Je fais autre chose.
En planant au-dessus du lac, j’attends qu’Azure rapparaisse. Enfin, elle brise la surface dans une gerbe d’éclaboussures scintillantes. Son corps bleu rayonne dans les airs, ses ailes projettent des gouttelettes.
– Vas-y, toi, fais voir !
Je secoue la tête et je repars, allant et venant dans le dédale des montagnes, ignorant l’insistance d’Azure :
– Allez, c’est tellement cool !
Mon talent n’est pas « cool ». Je donnerais n’importe quoi pour en changer. Pour être un draki aquatique. Ou un transformeur. Ou un visiocrypteur. Ou un onyx. Ou… Franchement, la liste est interminable.
Mais je suis comme ça.
Je crache du feu. Je suis la seule cracheuse de feu que le clan ait connu en plus de quatre cents ans. Ça m’a rendue trop célèbre à mon goût. Dès la première fois que je me suis manifestée, à l’âge de onze ans, j’ai cessé d’être Jacinda. À la place, je suis devenue « la Cracheuse de feu ». Du coup, le clan se sent autorisé à décider de ma vie comme si elle lui appartenait et qu’il pouvait la contrôler. Ils sont pires que ma mère.
Tout d’un coup, j’entends quelque chose par-dessus les sifflements du vent, dans la brume bourdonnante des sommets enneigés qui nous entourent. Un bruit assourdi, lointain.
Mes oreilles se dressent. Je m’arrête et je reste en suspension dans l’air dense.
Azure lève la tête ; ses yeux de dragon cillent et scrutent.
– Qu’est-ce que c’est ? Un avion ?
Le bruit s’amplifie, se rapproche rapidement – on distingue un battement régulier, à présent.
– On devrait voler plus bas.
Azure acquiesce et descend en piqué. Je la suis en jetant quelques coups d’œil derrière nous. Je ne vois que la silhouette dentelée des montagnes, mais j’entends autre chose. Je sens autre chose.

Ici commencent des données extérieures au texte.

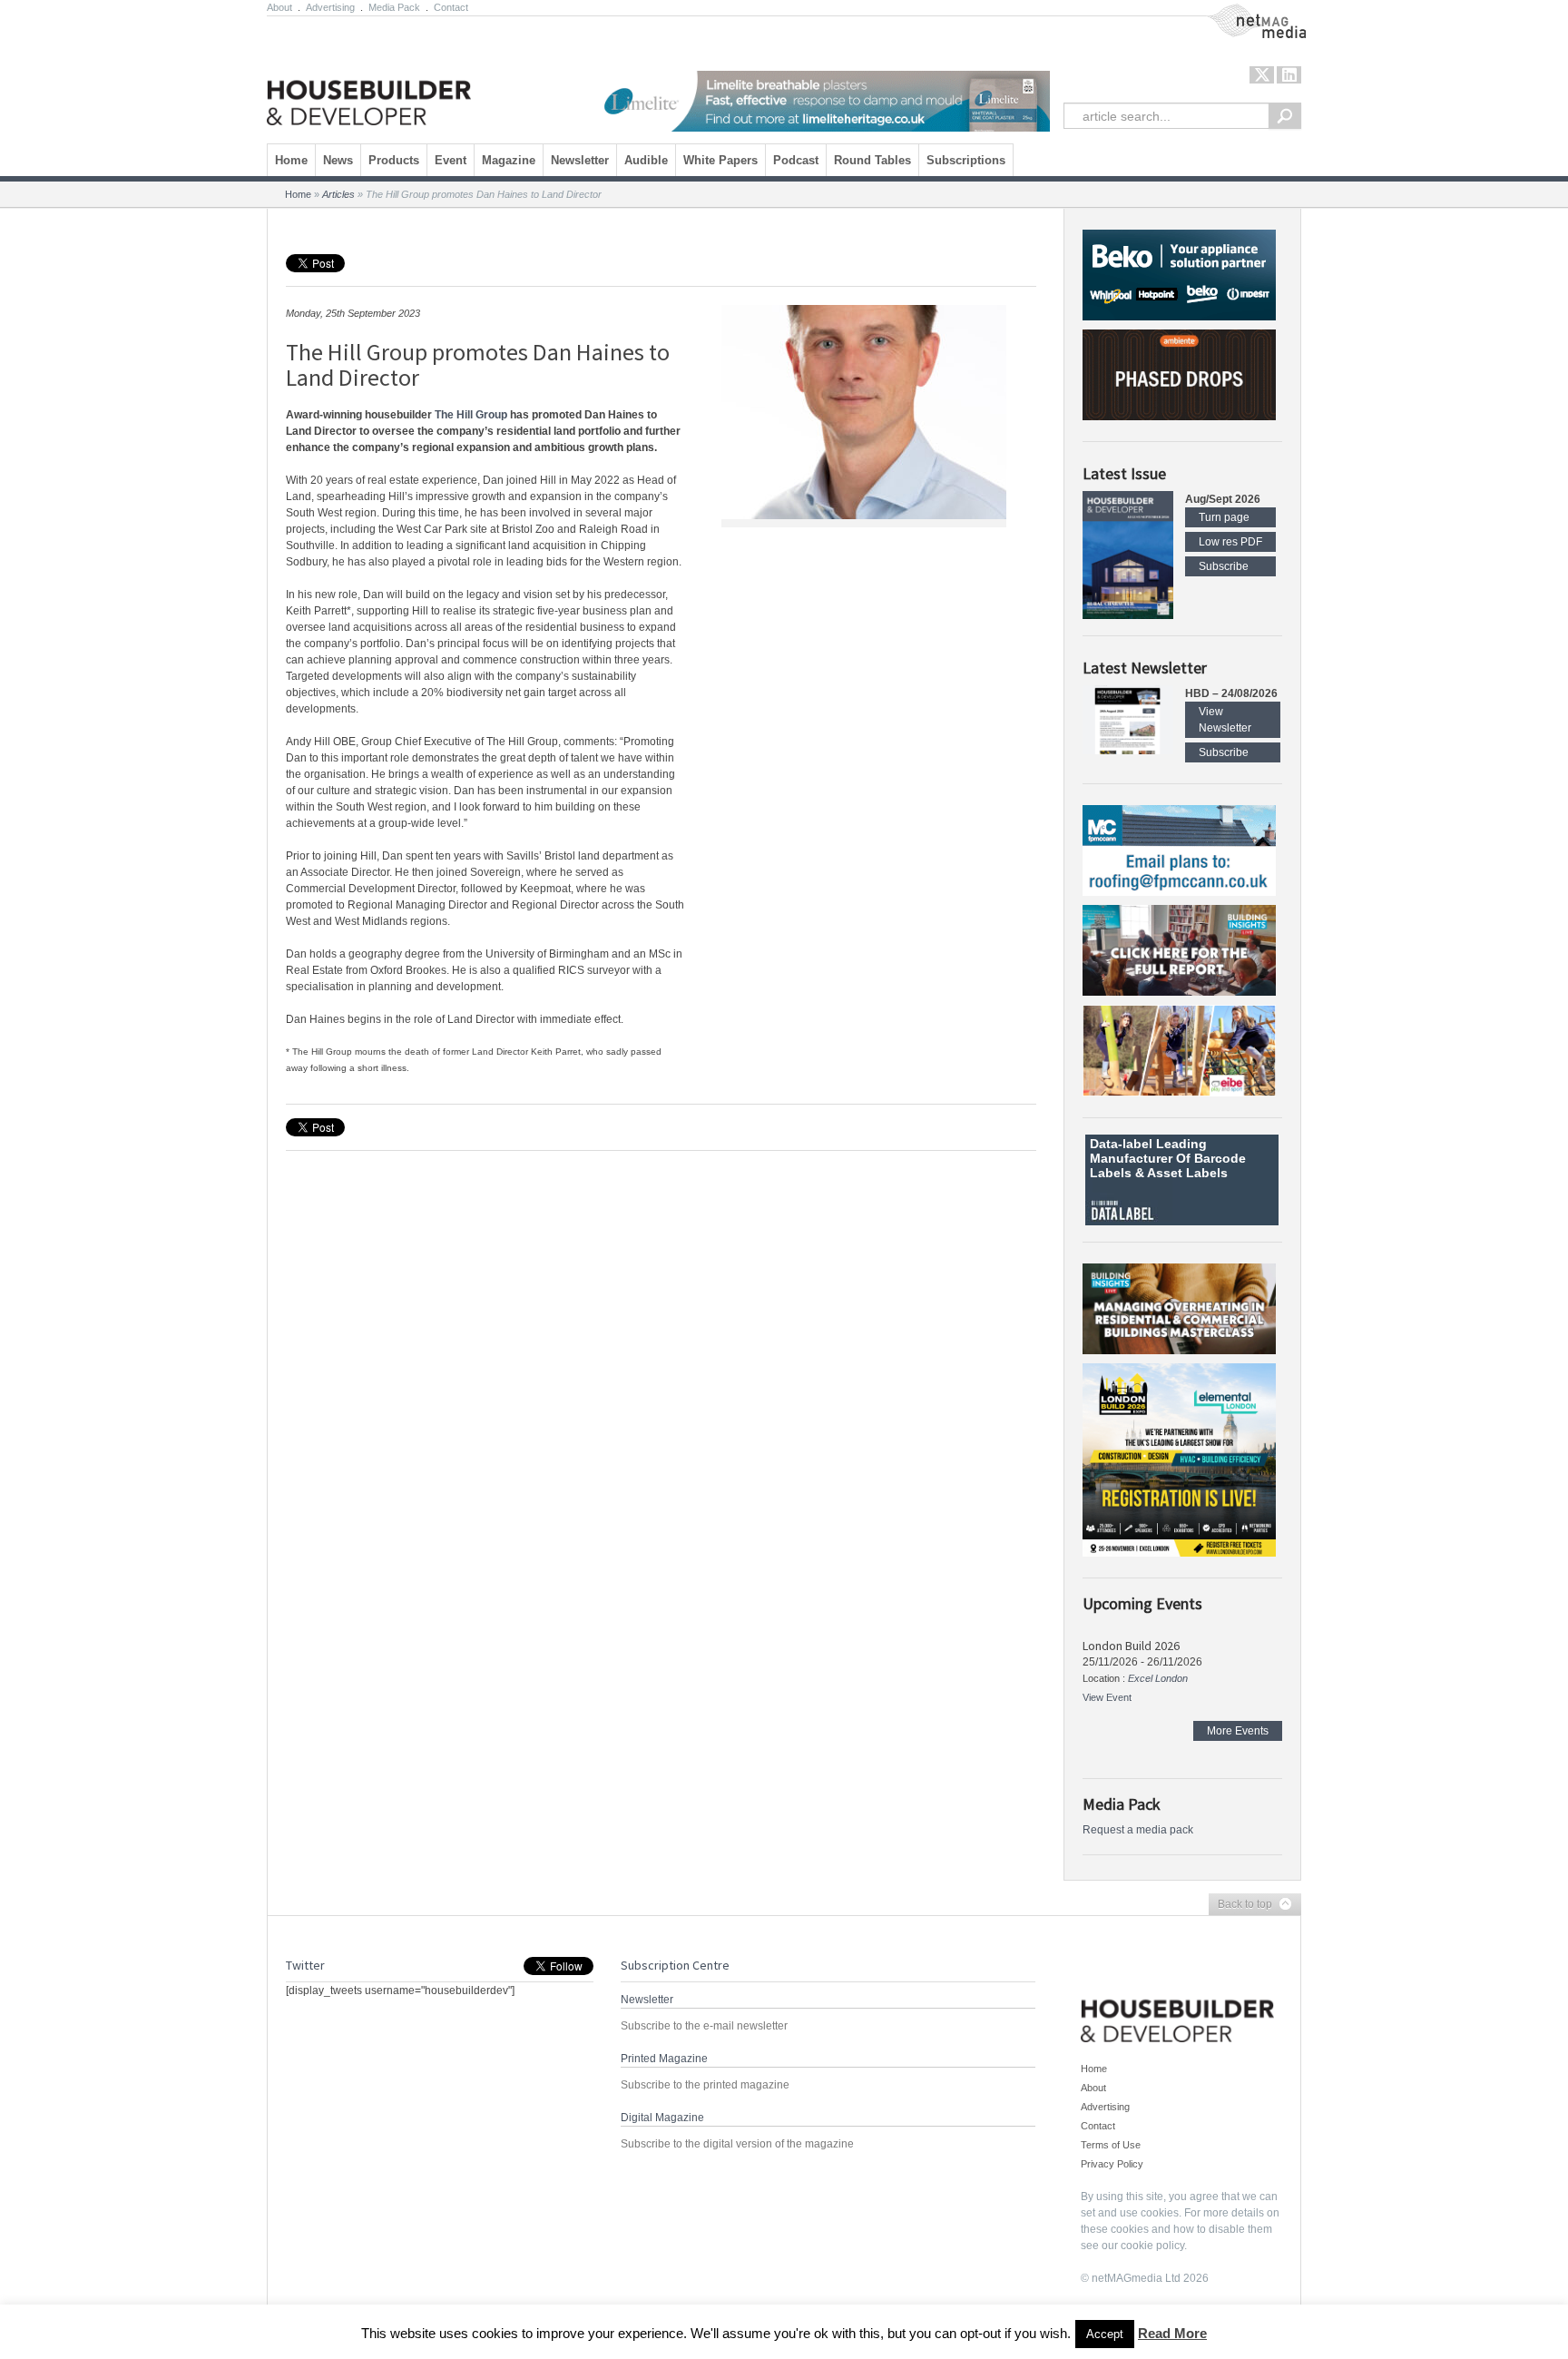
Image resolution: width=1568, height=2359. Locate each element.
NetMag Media (1242, 11)
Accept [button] (1104, 2334)
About (279, 7)
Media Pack (394, 7)
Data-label (1121, 1143)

Qui continue de se rapprocher.
Ce bruit nous traque.
Azure se tourne vers moi. Ses cheveux noirs avec des mèches bleues ondulent comme un drapeau dans le vent.
– Tu penses qu’on devrait reprendre nos vélos ?

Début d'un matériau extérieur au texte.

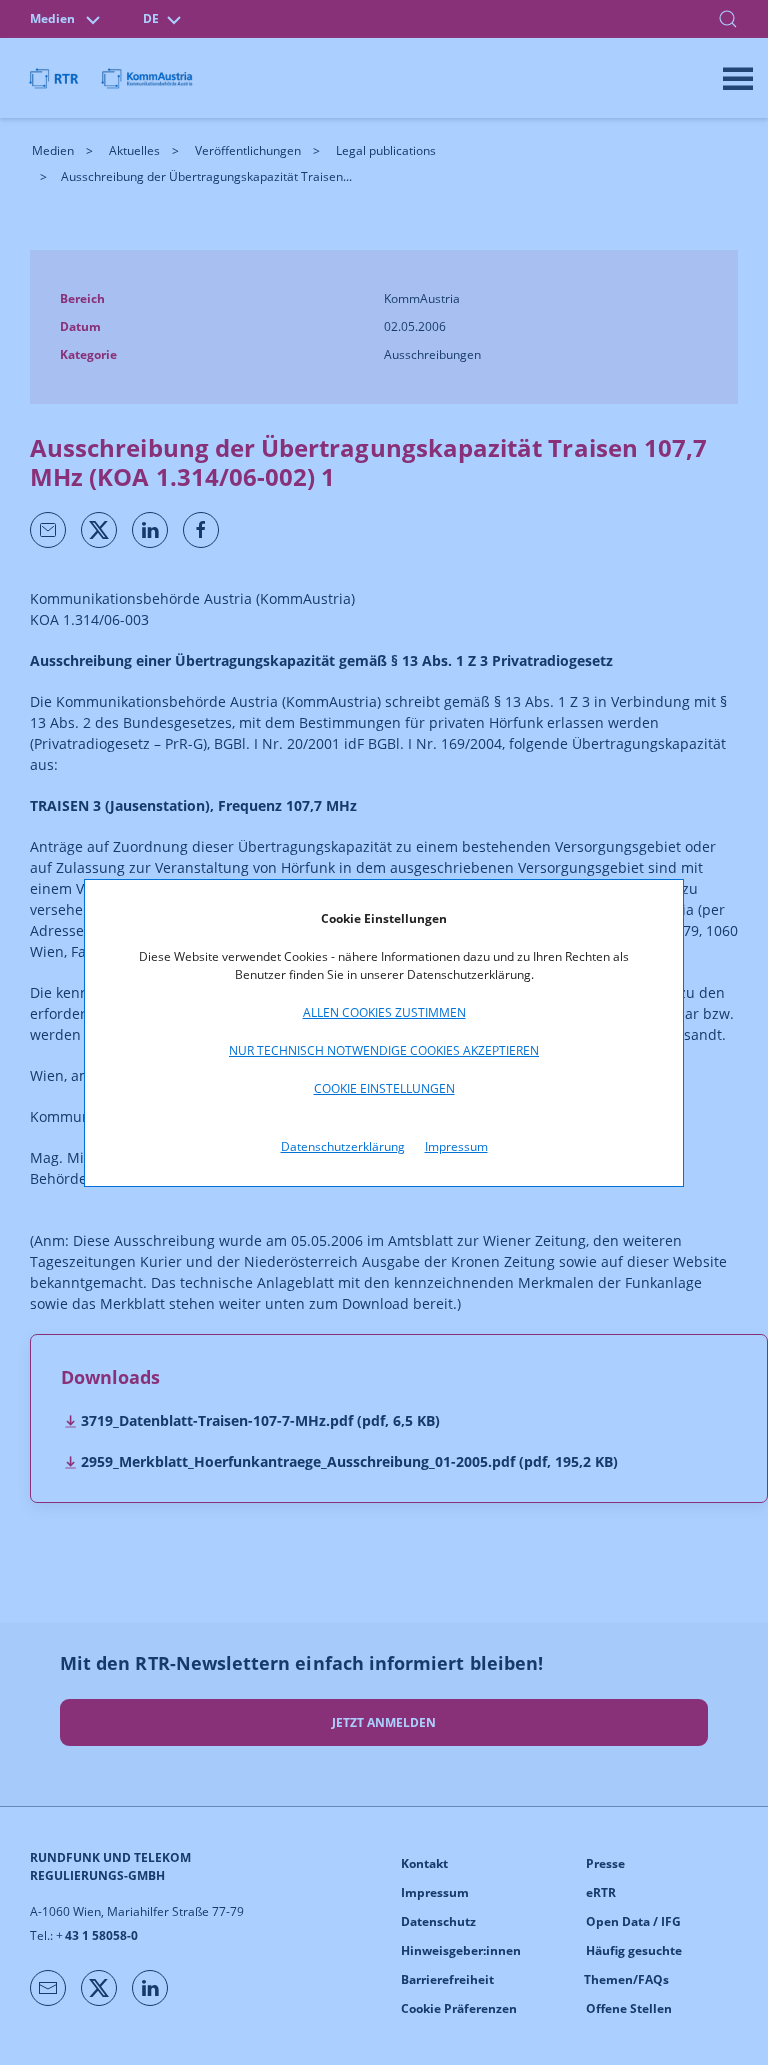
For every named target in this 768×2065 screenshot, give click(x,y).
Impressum (456, 1146)
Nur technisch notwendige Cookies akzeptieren (384, 1050)
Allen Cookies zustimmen (384, 1012)
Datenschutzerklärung (343, 1146)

J’hésite. Je n’ai pas envie que ça s’arrête. Qui sait quand on pourra retenter une de ces escapades ? Le clan me surveille de si près, Cassian est toujours…
– Jacinda !
Azure pointe un doigt d’un bleu irisé dans l’air.
Je pivote pour regarder. Et mon cœur cesse de battre.
Un hélicoptère arrive au détour d’une montagne peu élevée. Il paraît tout petit, avec la distance, mais il grandit à mesure qu’il s’approche en fendant la brume.
– Va-t’en ! je hurle. Décroche !
Je descends en piqué, du vent entre les doigts, les ailes repliées bien à plat contre mon corps et les jambes droites comme des I, dans une position parfaite pour la vitesse.
Mais je ne suis pas assez rapide.
Les pales de l’hélicoptère battent l’air avec frénésie. Des chasseurs ! Je n’ai jamais volé aussi vite. Le vent me fouette les yeux.
Azure prend du retard. Je l’appelle à grands cris en regardant derrière moi, et je lis un profond désespoir dans ses yeux brillants.
– Az, dépêche-toi !
Les drakis aquatiques ne sont pas conçus pour la vitesse. On le sait toutes les deux. Sa voix est déformée par un sanglot, et j’entends à ce son brisé qu’elle en a parfaitement conscience :
– J’essaie ! Ne m’abandonne pas, Jacinda ! Ne m’abandonne pas !
Derrière nous, l’hélicoptère avance toujours. La peur fait remonter de la bile dans ma bouche quand deux autres hélicoptères rejoignent le premier, anéantissant l’espoir qu’il soit là par hasard, pour prendre des photos aériennes. C’est un escadron et, de toute évidence, ils sont à notre poursuite.
Est-ce que ça a été la même chose pour papa ? Est-ce que ses derniers instants se sont passés comme ça ? Je secoue la tête pour refouler ces pensées. Je ne vais pas mourir aujourd’hui – le corps brisé et vendu en pièces détachées.
Je désigne du menton la cime des arbres, qui semble monter vers nous.
– Là-bas !
Les drakis ne volent jamais près du sol, mais nous n’avons pas le choix.
Azure zigzague dans mon sillage. Elle se rapproche de moi. Dans sa panique, elle évite les arbres de justesse en plongeant au milieu. Je m’arrête et je plane sur place, hors d’haleine. Les hélicoptères vrombissent au-dessus de nos têtes, dans un vacarme assourdissant ; à force de les agiter, ils transforment les arbres en écume verte.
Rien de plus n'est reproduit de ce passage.